One of the most useful items in a cook’s kitchen is a basic vinaigrette (say it with me, vi-ni-gret, not vinegar-et). Although they make for an easy, flavorful salad dressing, they are also useful for marinating meat and vegetables before grilling or roasting. Additionally, once you master the fundamental vinaigrette formula, you have access to countless flavor combinations that don’t call for a specific recipe. So let’s get started and learn how to make a simple vinaigrette.

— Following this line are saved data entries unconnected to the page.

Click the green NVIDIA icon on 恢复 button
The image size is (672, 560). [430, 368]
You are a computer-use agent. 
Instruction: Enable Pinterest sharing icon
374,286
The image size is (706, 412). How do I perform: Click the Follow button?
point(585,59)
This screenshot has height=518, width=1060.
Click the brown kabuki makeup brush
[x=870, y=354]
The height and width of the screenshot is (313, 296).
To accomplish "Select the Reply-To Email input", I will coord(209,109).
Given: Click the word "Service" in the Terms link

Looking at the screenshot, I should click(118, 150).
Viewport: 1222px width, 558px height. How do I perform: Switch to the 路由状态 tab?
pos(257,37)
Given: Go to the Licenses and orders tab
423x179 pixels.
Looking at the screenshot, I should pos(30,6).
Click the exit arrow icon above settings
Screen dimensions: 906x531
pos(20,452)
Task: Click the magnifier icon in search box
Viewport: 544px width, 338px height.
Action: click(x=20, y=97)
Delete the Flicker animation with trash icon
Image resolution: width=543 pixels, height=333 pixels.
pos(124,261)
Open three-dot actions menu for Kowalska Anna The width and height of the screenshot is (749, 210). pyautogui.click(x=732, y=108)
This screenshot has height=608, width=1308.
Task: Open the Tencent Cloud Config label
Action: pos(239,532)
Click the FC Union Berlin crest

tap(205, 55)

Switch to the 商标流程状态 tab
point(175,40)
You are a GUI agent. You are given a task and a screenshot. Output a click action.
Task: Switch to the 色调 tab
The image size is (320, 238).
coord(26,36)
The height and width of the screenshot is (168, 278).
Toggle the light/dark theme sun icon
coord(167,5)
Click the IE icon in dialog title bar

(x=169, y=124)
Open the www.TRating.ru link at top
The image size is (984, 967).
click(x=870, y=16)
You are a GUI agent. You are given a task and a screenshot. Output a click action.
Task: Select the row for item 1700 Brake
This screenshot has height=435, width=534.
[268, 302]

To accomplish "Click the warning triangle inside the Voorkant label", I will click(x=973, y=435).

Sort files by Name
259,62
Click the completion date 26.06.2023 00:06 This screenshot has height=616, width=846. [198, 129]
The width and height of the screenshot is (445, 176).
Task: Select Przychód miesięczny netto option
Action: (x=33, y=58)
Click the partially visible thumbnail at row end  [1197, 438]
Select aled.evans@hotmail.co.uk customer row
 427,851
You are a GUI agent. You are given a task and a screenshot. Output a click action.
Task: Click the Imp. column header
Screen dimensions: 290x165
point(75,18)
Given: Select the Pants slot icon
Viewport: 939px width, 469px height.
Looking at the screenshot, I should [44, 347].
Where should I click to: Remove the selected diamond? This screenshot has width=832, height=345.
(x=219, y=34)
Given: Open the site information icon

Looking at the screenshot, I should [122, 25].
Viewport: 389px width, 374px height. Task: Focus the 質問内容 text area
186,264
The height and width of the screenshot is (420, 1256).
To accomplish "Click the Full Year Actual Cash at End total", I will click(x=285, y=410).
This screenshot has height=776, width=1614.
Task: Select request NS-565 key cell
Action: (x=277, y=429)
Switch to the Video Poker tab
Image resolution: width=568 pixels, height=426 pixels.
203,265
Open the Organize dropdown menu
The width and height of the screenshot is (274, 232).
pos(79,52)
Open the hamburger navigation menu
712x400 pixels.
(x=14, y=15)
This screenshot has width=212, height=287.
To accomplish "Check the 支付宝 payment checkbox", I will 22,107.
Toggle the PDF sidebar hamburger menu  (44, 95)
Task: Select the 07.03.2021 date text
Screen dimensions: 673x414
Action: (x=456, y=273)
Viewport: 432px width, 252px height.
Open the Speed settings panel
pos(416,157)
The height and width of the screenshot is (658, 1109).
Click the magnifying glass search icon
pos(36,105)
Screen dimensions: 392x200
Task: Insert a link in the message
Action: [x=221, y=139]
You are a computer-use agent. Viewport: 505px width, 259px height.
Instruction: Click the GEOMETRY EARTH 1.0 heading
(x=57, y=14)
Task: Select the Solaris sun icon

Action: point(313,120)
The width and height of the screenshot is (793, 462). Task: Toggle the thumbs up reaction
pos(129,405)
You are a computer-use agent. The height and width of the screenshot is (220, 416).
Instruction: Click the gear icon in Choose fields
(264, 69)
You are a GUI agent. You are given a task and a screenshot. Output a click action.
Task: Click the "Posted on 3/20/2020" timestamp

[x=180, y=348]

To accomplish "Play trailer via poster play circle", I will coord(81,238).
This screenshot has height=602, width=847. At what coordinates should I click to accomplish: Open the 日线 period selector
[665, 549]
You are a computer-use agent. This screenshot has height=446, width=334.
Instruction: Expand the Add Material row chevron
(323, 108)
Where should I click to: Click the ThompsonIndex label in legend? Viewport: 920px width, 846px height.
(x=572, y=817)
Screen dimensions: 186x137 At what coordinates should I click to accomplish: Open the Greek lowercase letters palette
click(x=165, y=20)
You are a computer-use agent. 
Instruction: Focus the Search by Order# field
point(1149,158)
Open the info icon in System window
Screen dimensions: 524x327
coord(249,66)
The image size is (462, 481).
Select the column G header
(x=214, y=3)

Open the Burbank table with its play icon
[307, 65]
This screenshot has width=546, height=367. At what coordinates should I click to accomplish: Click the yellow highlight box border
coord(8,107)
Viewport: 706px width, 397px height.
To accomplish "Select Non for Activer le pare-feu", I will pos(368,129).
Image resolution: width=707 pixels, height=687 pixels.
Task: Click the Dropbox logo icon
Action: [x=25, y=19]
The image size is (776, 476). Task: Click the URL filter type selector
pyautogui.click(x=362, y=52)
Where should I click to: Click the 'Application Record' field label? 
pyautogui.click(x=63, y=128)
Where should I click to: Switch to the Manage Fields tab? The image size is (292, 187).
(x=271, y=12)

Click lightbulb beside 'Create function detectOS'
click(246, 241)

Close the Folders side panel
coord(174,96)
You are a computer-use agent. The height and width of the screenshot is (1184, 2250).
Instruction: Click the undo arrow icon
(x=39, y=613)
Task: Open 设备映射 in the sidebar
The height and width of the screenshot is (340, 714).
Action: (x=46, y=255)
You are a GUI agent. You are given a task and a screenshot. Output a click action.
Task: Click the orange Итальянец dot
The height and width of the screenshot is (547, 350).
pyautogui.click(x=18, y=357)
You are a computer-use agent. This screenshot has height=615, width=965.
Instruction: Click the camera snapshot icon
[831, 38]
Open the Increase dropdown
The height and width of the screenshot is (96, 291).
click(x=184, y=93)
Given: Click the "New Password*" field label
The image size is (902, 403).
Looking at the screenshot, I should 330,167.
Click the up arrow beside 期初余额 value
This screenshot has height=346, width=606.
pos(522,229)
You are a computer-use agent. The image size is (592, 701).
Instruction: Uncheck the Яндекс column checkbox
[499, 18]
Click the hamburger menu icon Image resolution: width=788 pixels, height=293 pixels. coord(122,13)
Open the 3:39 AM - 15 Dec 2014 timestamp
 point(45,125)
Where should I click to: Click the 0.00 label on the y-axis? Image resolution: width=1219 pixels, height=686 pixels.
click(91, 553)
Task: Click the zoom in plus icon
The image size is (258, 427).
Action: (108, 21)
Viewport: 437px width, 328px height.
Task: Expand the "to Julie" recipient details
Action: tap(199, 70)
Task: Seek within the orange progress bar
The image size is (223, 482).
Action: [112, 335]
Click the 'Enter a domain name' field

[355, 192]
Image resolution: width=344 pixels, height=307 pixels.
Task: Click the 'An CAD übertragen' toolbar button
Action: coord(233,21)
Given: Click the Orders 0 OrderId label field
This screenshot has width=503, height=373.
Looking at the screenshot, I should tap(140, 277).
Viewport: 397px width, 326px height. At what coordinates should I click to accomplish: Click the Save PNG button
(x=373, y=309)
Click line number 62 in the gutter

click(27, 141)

For the video guide, click here.

Watch on your Android, Apple TV, Fire TV, iPhone, iPad, or Apple TV.

Really, all you need to make a vinaigrette are four ingredients: oil, vinegar, an emulsifier, and flavorings. Simple oil and vinegar in a 3-to-1 ratio make up a vinaigrette’s body. By using this special ratio, the dressing is given body and a smooth texture without becoming overly sour or acidic. You also need an emulsifier to keep the oil and vinegar suspended in a gorgeously even mixture. Emulsifiers work as a glue to prevent your vinaigrette from separating by mixing easily with both oil and water. Dijon mustard, honey, egg yolks, tomato paste, and even roasted garlic are frequently used as emulsifiers in vinaigrettes (some are better emulsifiers than others). Last but not least, adding herbs, salt, and pepper will give your vinaigrette a lot of flavor.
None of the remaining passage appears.